ITEM 17. UNDERTAKINGS
(a) The undersigned Registrant hereby undertakes:
(1) To file, during any period in which offers or sales are being
made, a post-effective amendment to this Registration Statement:
(i) To include any prospectus required by Section 10(a)(3) of
the Securities Act of 1933, as amended (the "Securities Act");
II-2
<PAGE>
(ii) To reflect in the prospectus any facts or events arising
after the effective date of this Registration Statement (or the most
recent post-effective amendment thereof) that, individually or in the
aggregate, represent a fundamental change in the information set forth
in this Registration Statement; and
(iii) To include any material information with respect to the plan
of distribution not previously disclosed in this Registration
Statement or any material change to such information in this
Registration Statement;
PROVIDED, HOWEVER, that subparagraphs (a)(1)(i) and (a)(1)(ii) do not apply
if the information required to be included in a post-effective amendment by
those paragraphs is contained in the periodic reports filed with or furnished
to the Commission by the Registrant pursuant to Section 13 or Section 15(d)

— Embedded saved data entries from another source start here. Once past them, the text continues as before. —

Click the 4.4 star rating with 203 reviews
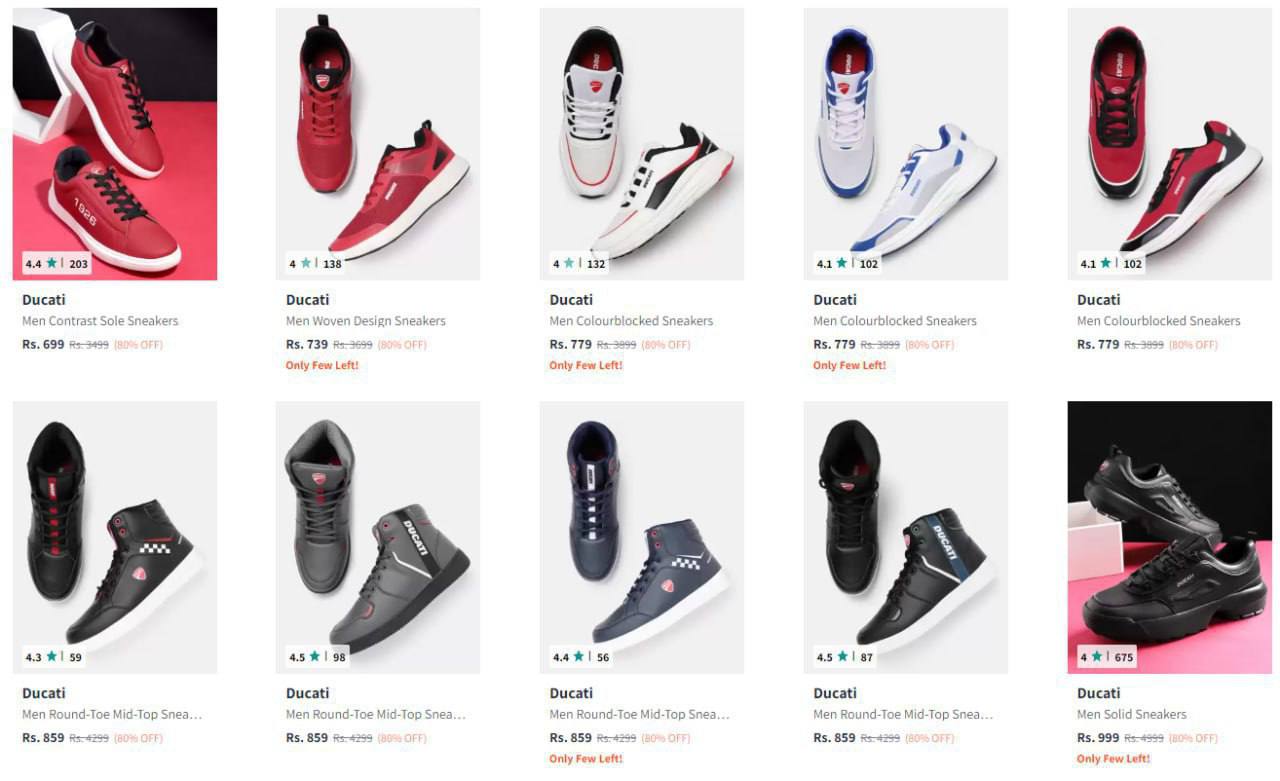 click(57, 264)
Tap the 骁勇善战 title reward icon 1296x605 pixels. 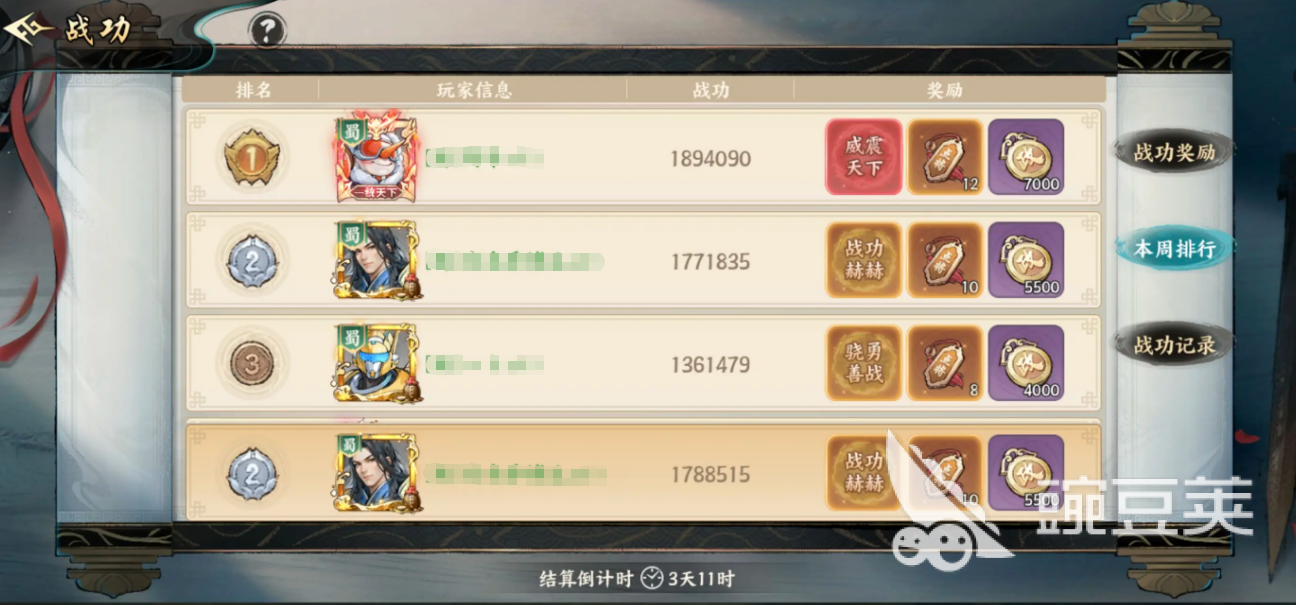863,364
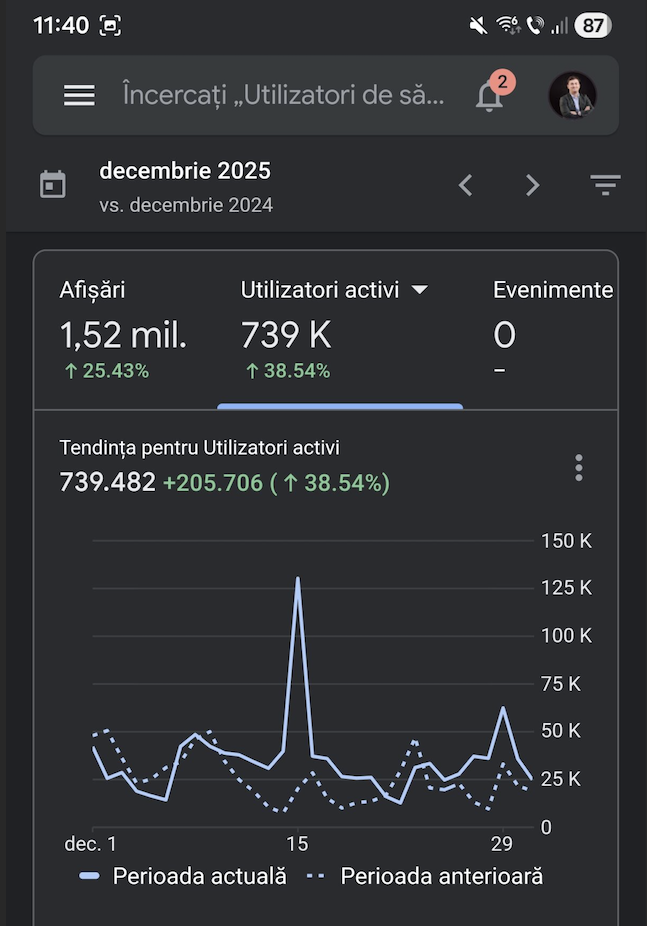This screenshot has width=647, height=926.
Task: Open the filter options icon
Action: coord(605,185)
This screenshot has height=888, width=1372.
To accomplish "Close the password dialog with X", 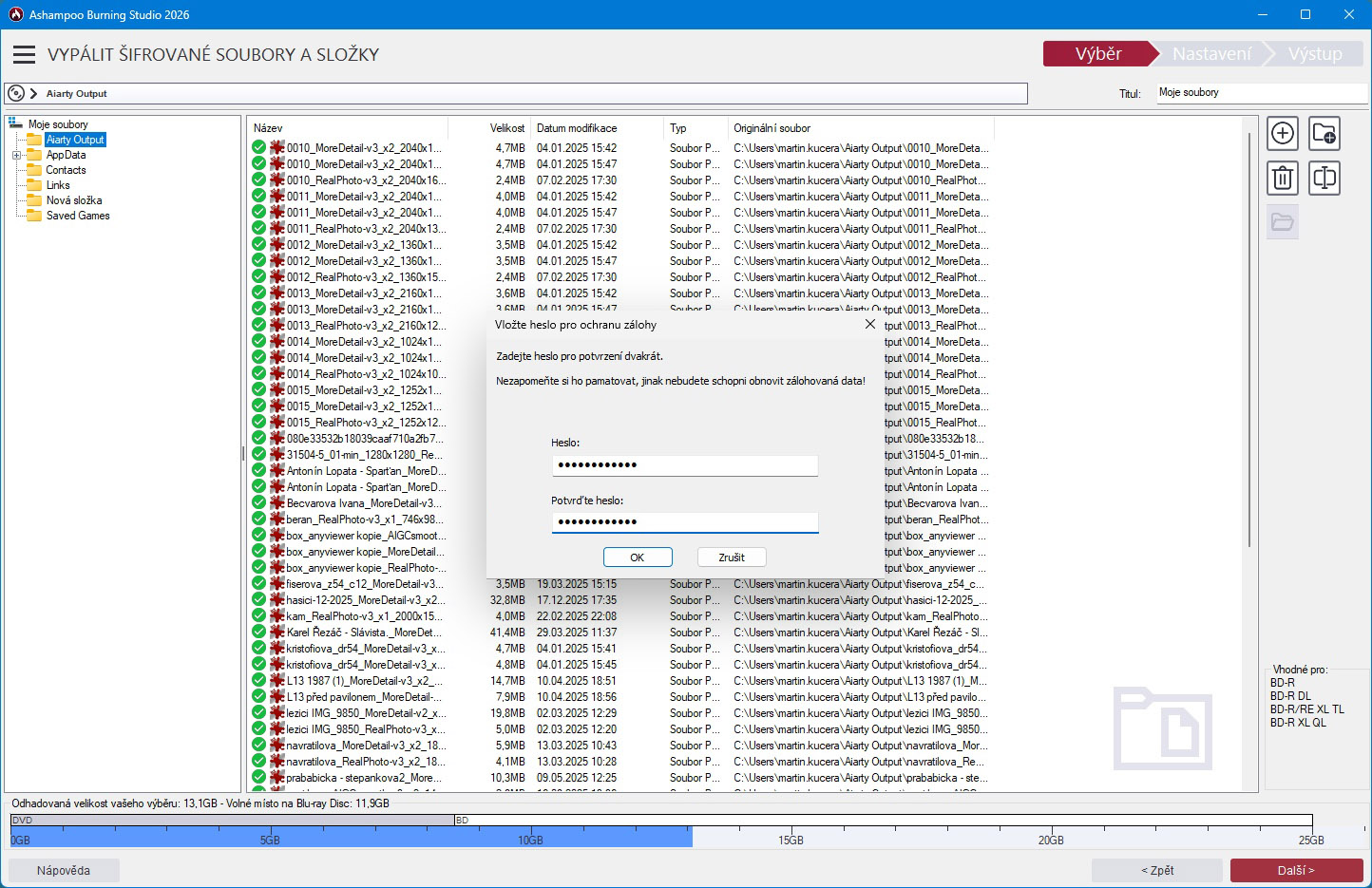I will pyautogui.click(x=869, y=324).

of the Securities Exchange Act of 1934, as amended (the "Exchange Act"), that
are incorporated by reference in this Registration Statement;
(2) That, for the purpose of determining any liability under the
Securities Act, each such post-effective amendment shall be deemed to be a
new registration statement relating to the securities offered herein, and the
offering of such securities at that time shall be deemed to be the initial
bona fide offering thereof; and
(3) To remove from registration by means of a post-effective
amendment any of the securities being registered that remain unsold at the
termination of the offering.
(b) The undersigned Registrant hereby further undertakes that, for the
purposes of determining any liability under the Securities Act, each filing
of the Registrant's annual report pursuant to Section 13(a) or Section 15(d)
of the Exchange Act that is incorporated by reference in this Registration
Statement shall be deemed to be a new registration statement relating to the
securities offered herein, and the offering of such Securities at that time
shall be deemed to be the initial bona fide offering thereof.

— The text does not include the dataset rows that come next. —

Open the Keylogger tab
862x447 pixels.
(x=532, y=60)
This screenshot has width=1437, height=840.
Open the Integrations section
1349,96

(c) Insofar as indemnification for liabilities arising under the
Securities Act may be permitted to directors, officers and controlling
persons of the Registrant pursuant to the provisions under Item 15 above, or
otherwise, the Registrant has been advised that in the opinion of the
Commission such indemnification is against public policy as expressed in the
Securities Act and is, therefore, unenforceable. In the event that a claim
for indemnification against such liabilities (other than the payment by the
Registrant of expenses incurred or paid by a director, officer or controlling
person of the Registrant in the successful defense of any action, suit or
proceeding) is asserted by such director, officer or controlling person in
connection with the securities being registered, the Registrant will, unless
in the opinion of its counsel the matter has been settled by controlling
precedent, submit to a court of appropriate jurisdiction the question whether
such indemnification by it is against public policy as expressed in the
Securities Act and will be governed by the final adjudication of such issue.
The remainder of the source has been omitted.